Although contrast medium at reasonably low volume is required for Carillon implantation, severe renal insufficiency should be noticed prior to implantation in order to avoid acute post-procedure renal failure. Therefore, contrast agent usage should be minimised as much as possible. It should be noted, however, that successful percutaneous mitral valve interventions can improve renal function.
Discussion
Of note, the Carillon device can be implanted prior to a cardiac resynchronisation therapy (CRT) device in heart failure patients with wide QRS complex and FMR. Explant of left ventricular CRT lead and reintroduction after Carillon implantation is possible but technically challenging (if not currently implanted) and should only be a bailout strategy in highly symptomatic patients, where other percutaneous devices for FMR are not applicable.

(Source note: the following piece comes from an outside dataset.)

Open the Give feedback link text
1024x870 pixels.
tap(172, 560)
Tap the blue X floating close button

During follow-up of Carillon patients, a further improvement of FMR was seen both in the TITAN trial as well as in general clinical use trials. This phenomenon could be explained by a delayed decrease in the mitral annulus due to the constantly applied traction deployed by the device together with remodelling of the ventricle by reduction of end-diastolic and end-systolic dimensions. Therefore, in patients without marked acute effects on FMR during the procedure (acute non-responders), it could also be beneficial to complete the Carillon device implantation and wait for remodelling. Further studies are needed to verify this strategy.

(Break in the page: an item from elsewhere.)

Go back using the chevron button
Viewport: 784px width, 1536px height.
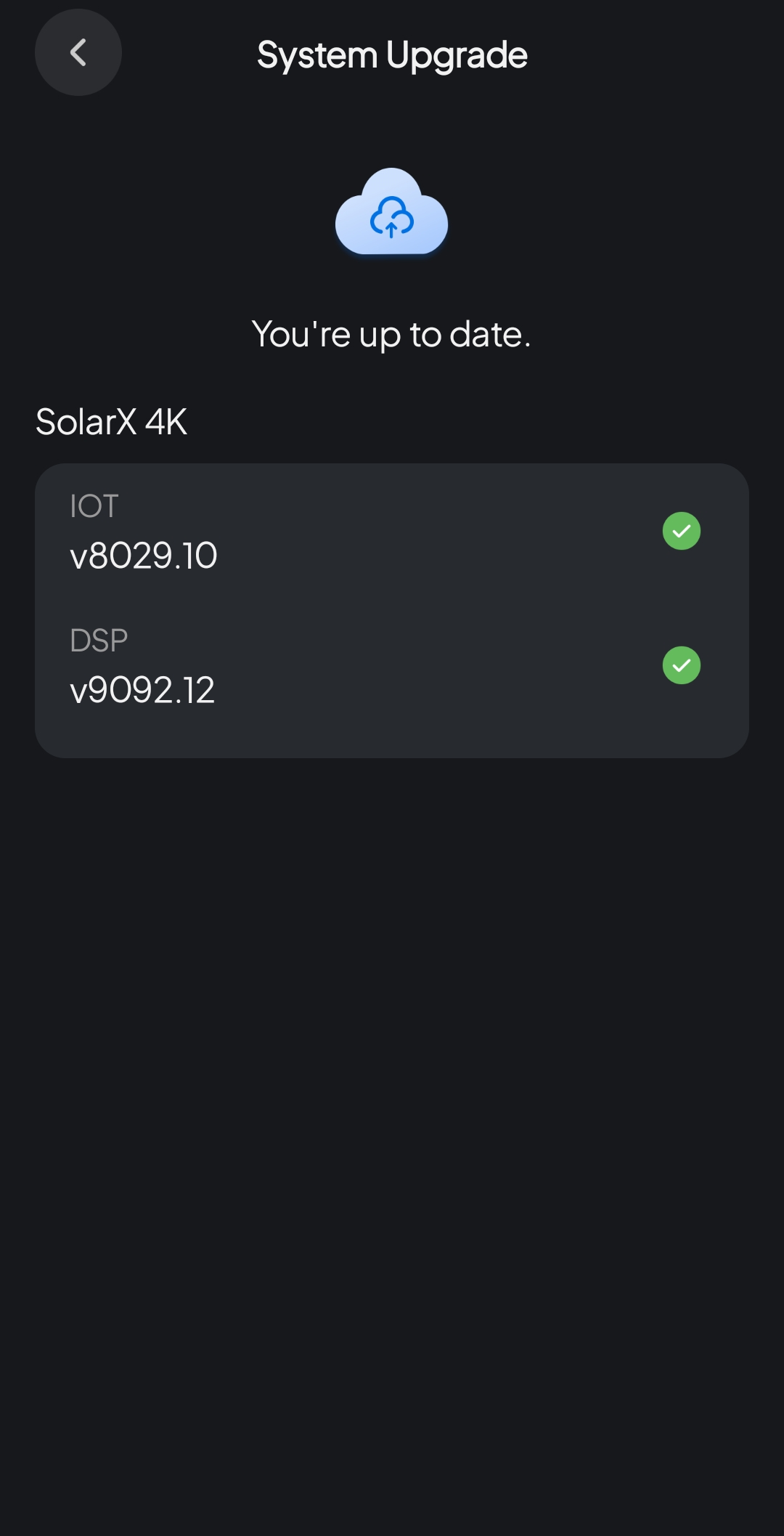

After successful Carillon device implantation, a close follow-up is useful to identify non-responders. In case of persisting symptomatic FMR after an observational window of three to six months, transcatheter edge-to-edge mitral valve repair could be an option for treatment. Theoretically, reduction of the annular septal-lateral diameter could be beneficial for edge-to-edge mitral valve repair and deploy synergistic effects. Especially when poor coaptation prevents the grabbing of both mitral leaflets with the MitraClip, mitral annuloplasty could help to achieve better adaptation. Further clinical trials are warranted to test this combined strategy.
Conclusion
In summary, the Carillon Mitral Contour System is a reliable option in case of increased mitral annular diameters associated with pure FMR. High-quality echocardiography is necessary for primary evaluation, periprocedural management and follow-up of these patients. This allows for optimal patient selection and improves clinical results. Future perspectives, such as pre-interventional non-responder prediction or synergistic percutaneous mitral valve interventions, could broaden the use of Carillon mitral valve therapy. The Carillon device implantation procedure has a favourable acute and long-term safety profile and is associated with low major adverse events. Furthermore, it demonstrates a significant reduction in FMR in heart failure patients, and results in left ventricular reverse remodelling and improved clinical symptoms.
Several clinical trials have demonstrated the safety and positive impact on the clinical course for mitral annuloplasty with the Carillon device by reducing the degree of mitral regurgitation (AMADEUS, TITAN, TITAN II). The REDUCE FMR trial is an ongoing, randomised, double-blind study to further evaluate the safety and efficacy of the system in a planned cohort of 120 patients with symptomatic FMR. It will help to direct the future perspective of the device.
Conflict of interest statement
M. Haude and H. Degen are proctors and consultants for Cardiac Dimensions. D. Rottländer has no conflicts of interest to declare.